◆ Work task
Everything in the entries except the pictures should be copied exactly.
※ ※ ※
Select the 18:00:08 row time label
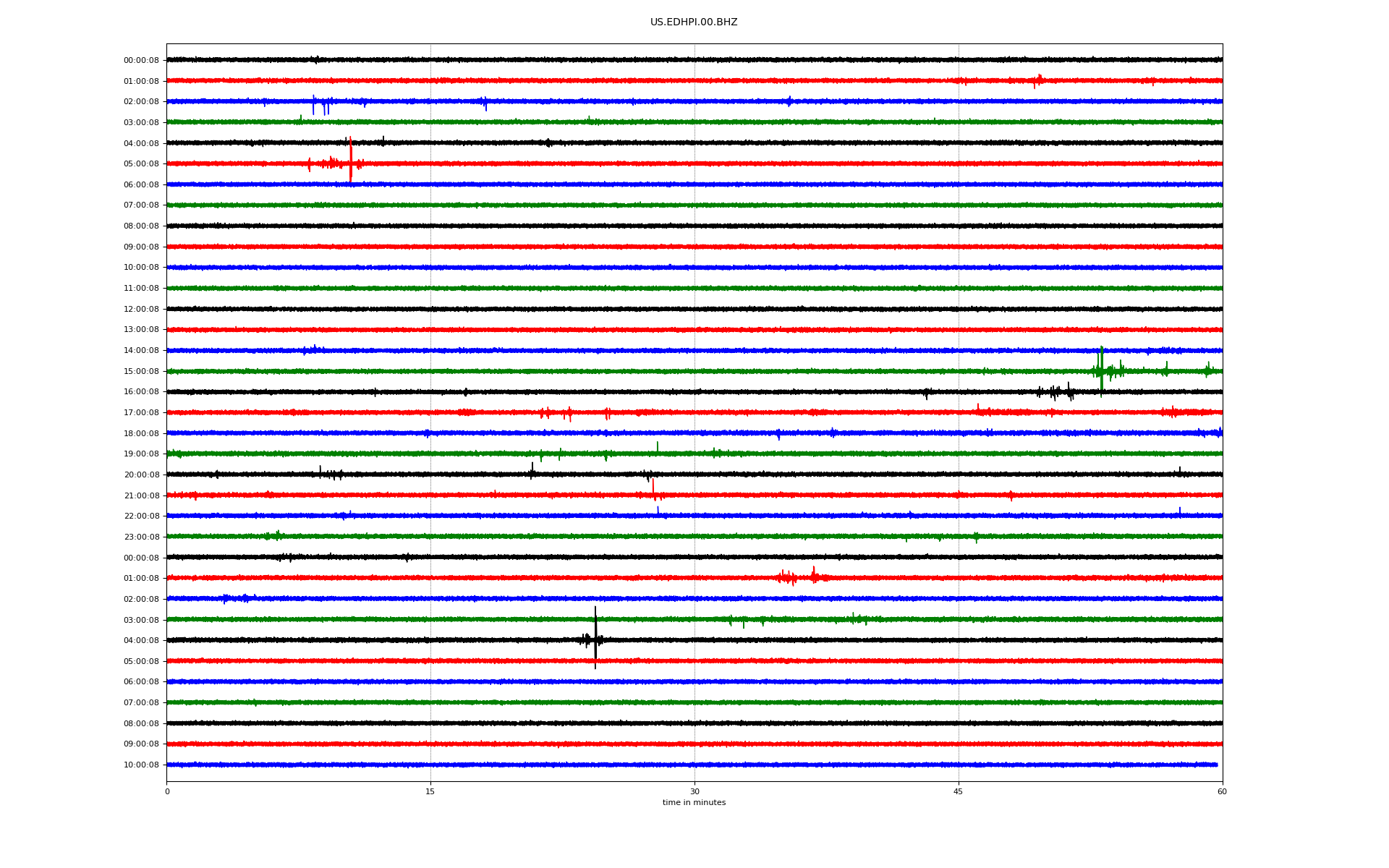[x=141, y=434]
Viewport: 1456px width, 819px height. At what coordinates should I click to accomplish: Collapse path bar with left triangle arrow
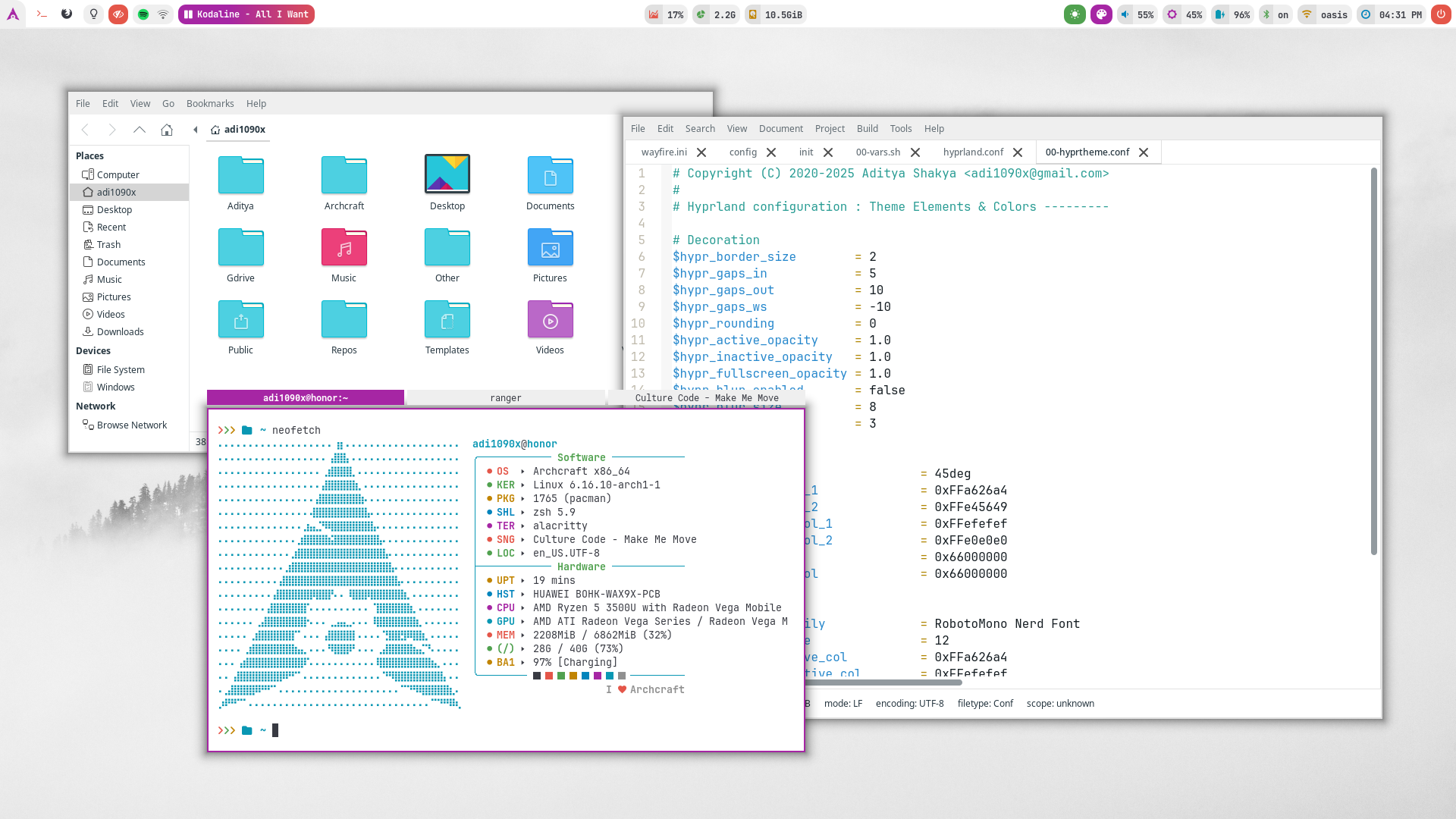[x=196, y=130]
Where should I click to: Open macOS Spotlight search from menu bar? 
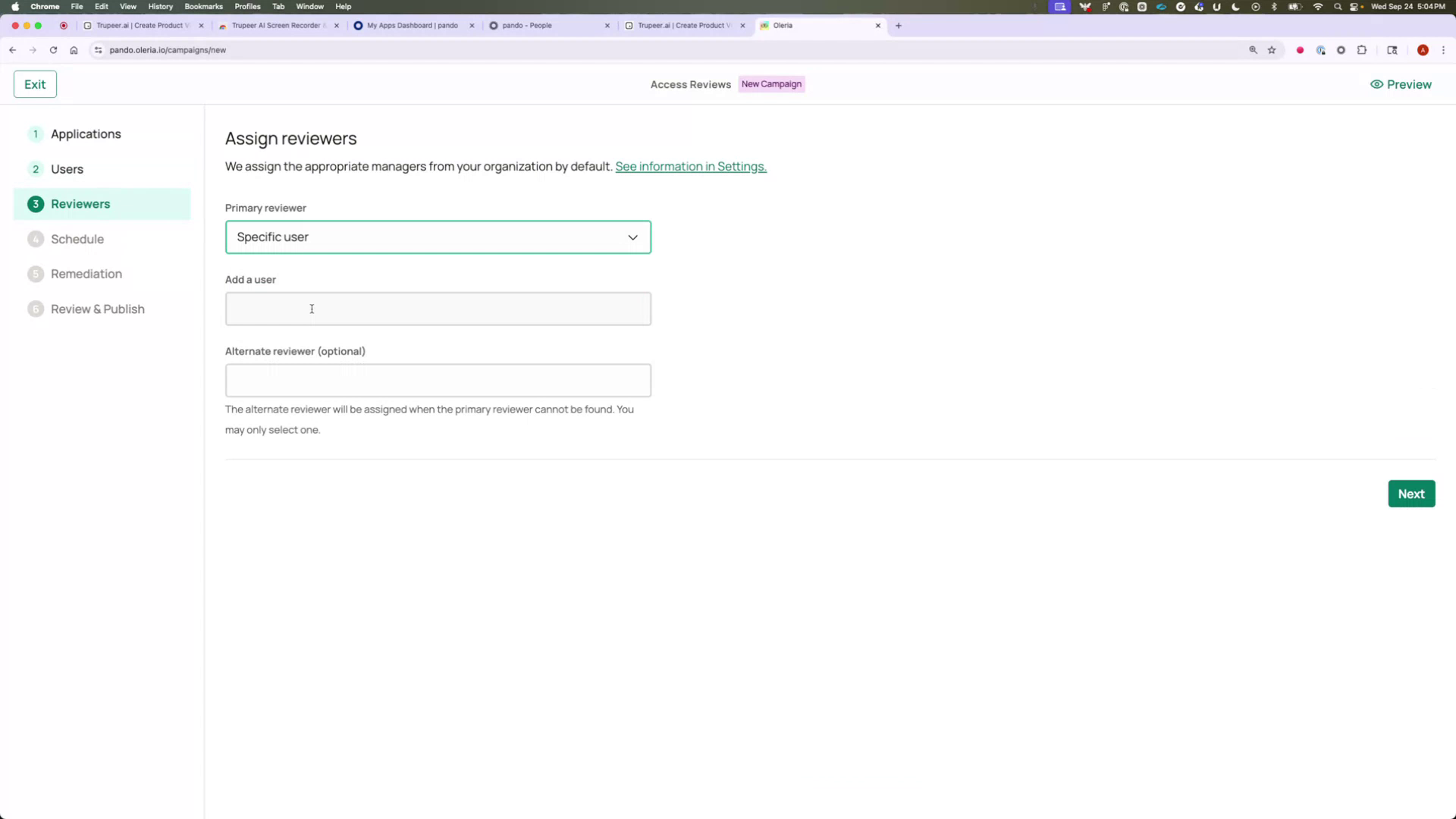pyautogui.click(x=1336, y=7)
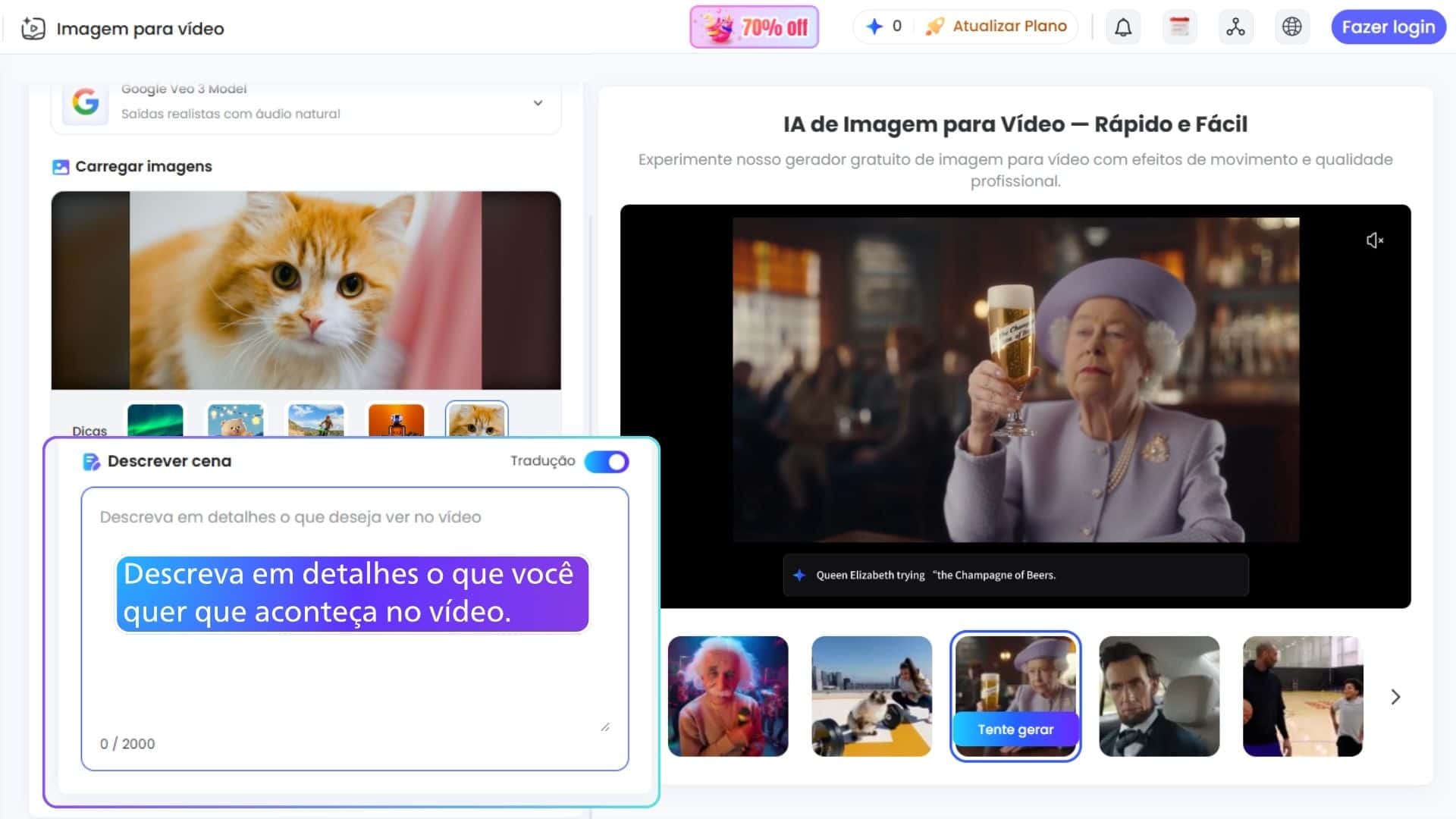Toggle translation off in Descrever cena
1456x819 pixels.
606,462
※ ※ ※
◆ Result for this task
Select the 18:00:08 row time label
[x=141, y=434]
Viewport: 1456px width, 819px height. At what coordinates should I click to accomplish: Collapse path bar with left triangle arrow
[x=196, y=130]
Where should I click to: Open macOS Spotlight search from menu bar? 
pyautogui.click(x=1336, y=7)
Toggle translation off in Descrever cena
1456x819 pixels.
606,462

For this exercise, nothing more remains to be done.